Витек меня тут же, как несмышленыша, вразумляет:
— Они только по обличию разные, а так — бабы и бабы. В нашей библиотеке наткнулся на писанину одной феминистки. Ох она нас там! А в каждой строчке тоска по мужику слышится. Это Чернышевский тему раздул, Ольге Сократовне — так, по-моему, жену его звали — голову забил свободой отношений. Потом в письмах Белинскому плакался: как, оказывается, при плюсах свободы отношений тяжко друга семьи переносить. Думаю, Чернышевский просто переоценил свою неотразимость и незаменимость, Ольгу Сократовну переобожествил. Сам виноват. Имеешь бабу, имей об ней заботу. Или отпусти… Нет, эта заморока не по мне… Рассаду я вырастил — помидоры будут, капусту посадил, огурчики. В апреле березового сока натаскал — вино будет. Осенью — из слив. И кто мне укажет: голову или ноги на подушку класть. Спроси меня Боженька с небес: чего, мол, хочешь, Виктор Дмитриевич? Оставь, попрошу, как есть, даже корову у соседа губить не надо, хотя крови он, гад, из меня попил!
— Не раз от жителей этих мест слышал: в молодости ты концерты устраивал. Представляю, как это было красиво — рассвет и живая музыка над озером!

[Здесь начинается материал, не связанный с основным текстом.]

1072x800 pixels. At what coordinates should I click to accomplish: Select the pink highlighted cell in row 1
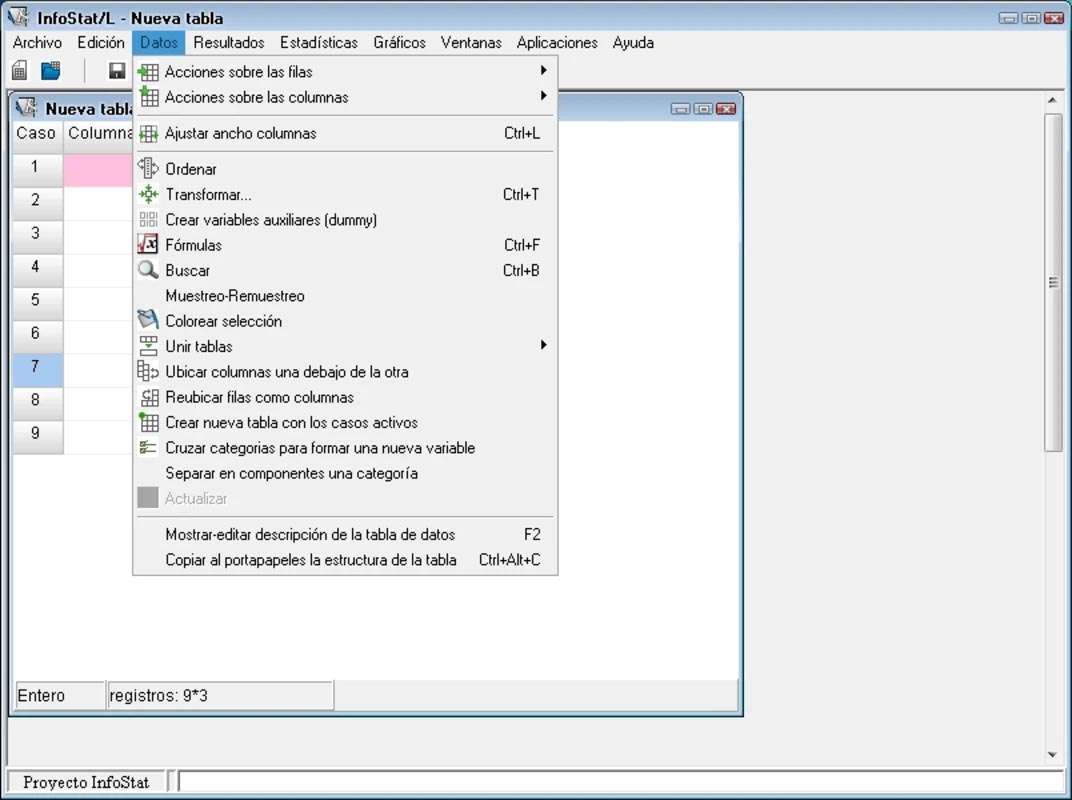pyautogui.click(x=98, y=168)
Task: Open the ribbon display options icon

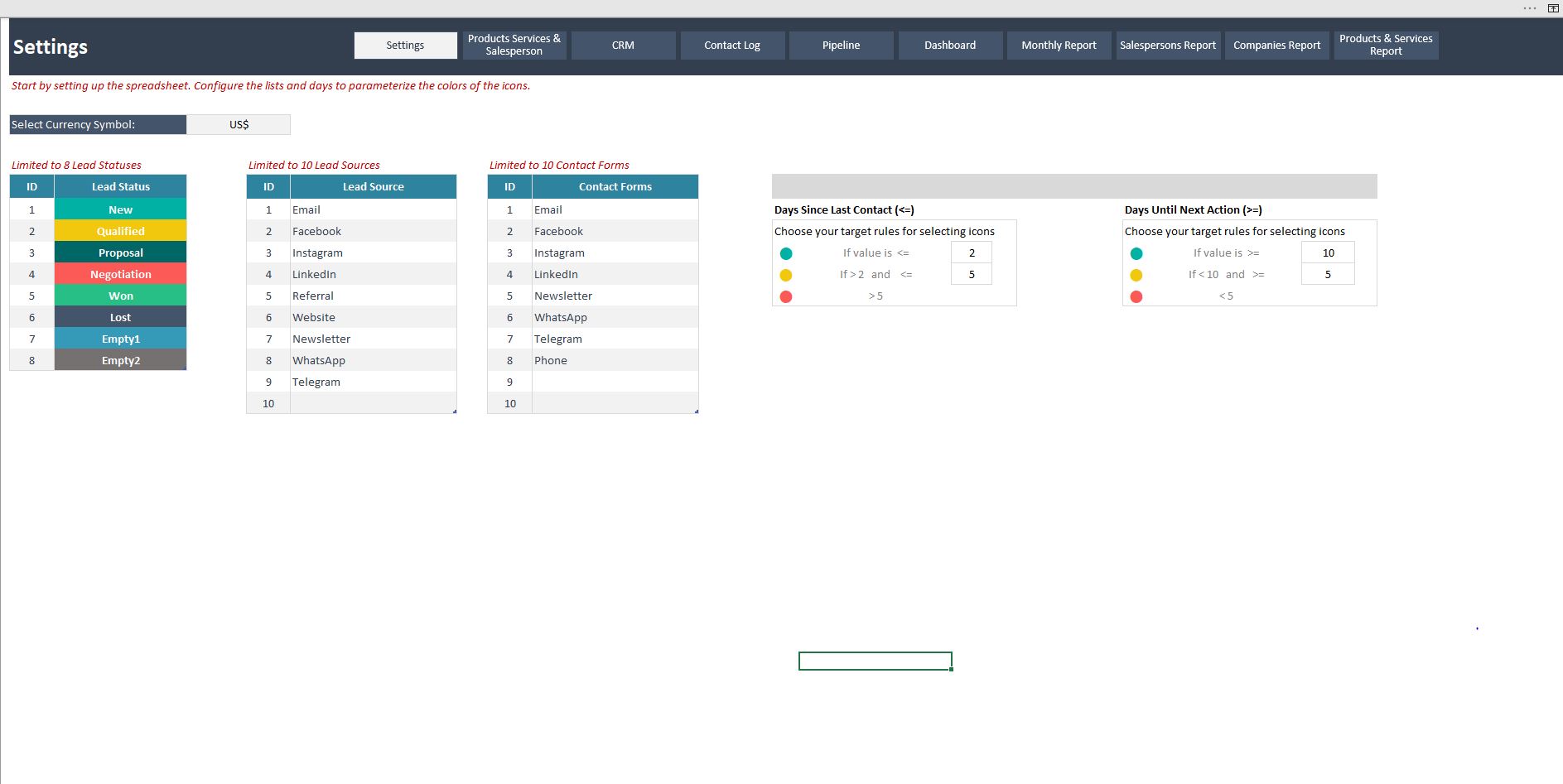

— Это мы с братом репетировали. Я на кларнете, брат на трубе. Теперь все заглохло, люди кастрюли, горшки, золото-бриллианты делят. И я ни одной ноты уже не выдую. Тогда тоже имущество делили, но и про душу помнили. Свой духовой оркестр в Рамони был. Хоть и шпановатые мы с братом были, а на репетиции никогда не опаздывали. Оно ведь счастья и радости везде через край, только увидь: то от озера бы глаз не отводил, то лес — красота-то в нем, красота-то какая! — Он крякнул раскатисто, показывая тем степень восторженности, и так громко, что мне показалось: еще чуть добавить, стены его избы — на четыре стороны и крыша — вбок! А он как ни в чем не бывало продолжал: — Обратил внимание на то, на се — и наслаждайся! Денег с тебя природа никогда не потребует. Небось не забыл, как мы заповедную сосну обхватами мерили?
— Нет, Вить, — говорю, — не забыл… Ты мерил, — уточнил я.
…В тот год осень загодилась. Ох и загодилась она теплыми дождями, солнышком. Тут и там повысыпали желтые с серым на толстых ножках опята. На пнях в траве, в осиннике, в сосняке стояли они целыми выводками. С пластиковыми пакетами, ведрами, корзинами ходили грибники друг за другом.
Свернули мы тогда на полянку передохнуть. Рюкзаки наши располнели; можно было и перекусить, и поглазеть окрест. Еще в пути, собирая грибы, я попросил Витька рассказать о военных событиях в этой лесной местности.
Из объемистых карманов рюкзаков достали и разложили на ровном, как стол, пне провизию. Витек, разливая в стаканчики водку, говорил:
— Крышку гроба приподняли — черное лицо, погоны генерала: Иванов. Через щели в крышке другого — парашютный шелк белеет: летчик. Это в сорок шестом, а в сорок втором мне было четыре года. Помянем!
Выпив, Витек медленно сверху вниз провел по лицу ладонью. Подбородок, губы, щеки неуемно сводили корчи… слезно-сдавленно, глухим голосом:
— Что вчера было — позабыл, а это в памяти…
Лес тогда просветлел, зашелестел разноцветьем жести листвы, запах особенным грибным и осенним духом, умиротворился тишиной, огородился паучьими сетями-ловушками. В мыслях, в мыслях же почему-то больше было ухода, чем возвращения, больше пространства и странной разорванности, когда предметы и люди разносит в разные стороны сила неодолимая, а попытки свести их, сблизить вызывают грусть и боль. Трудно совместить то и нынешнее время: люди народились совсем другие, жизнь стала другой.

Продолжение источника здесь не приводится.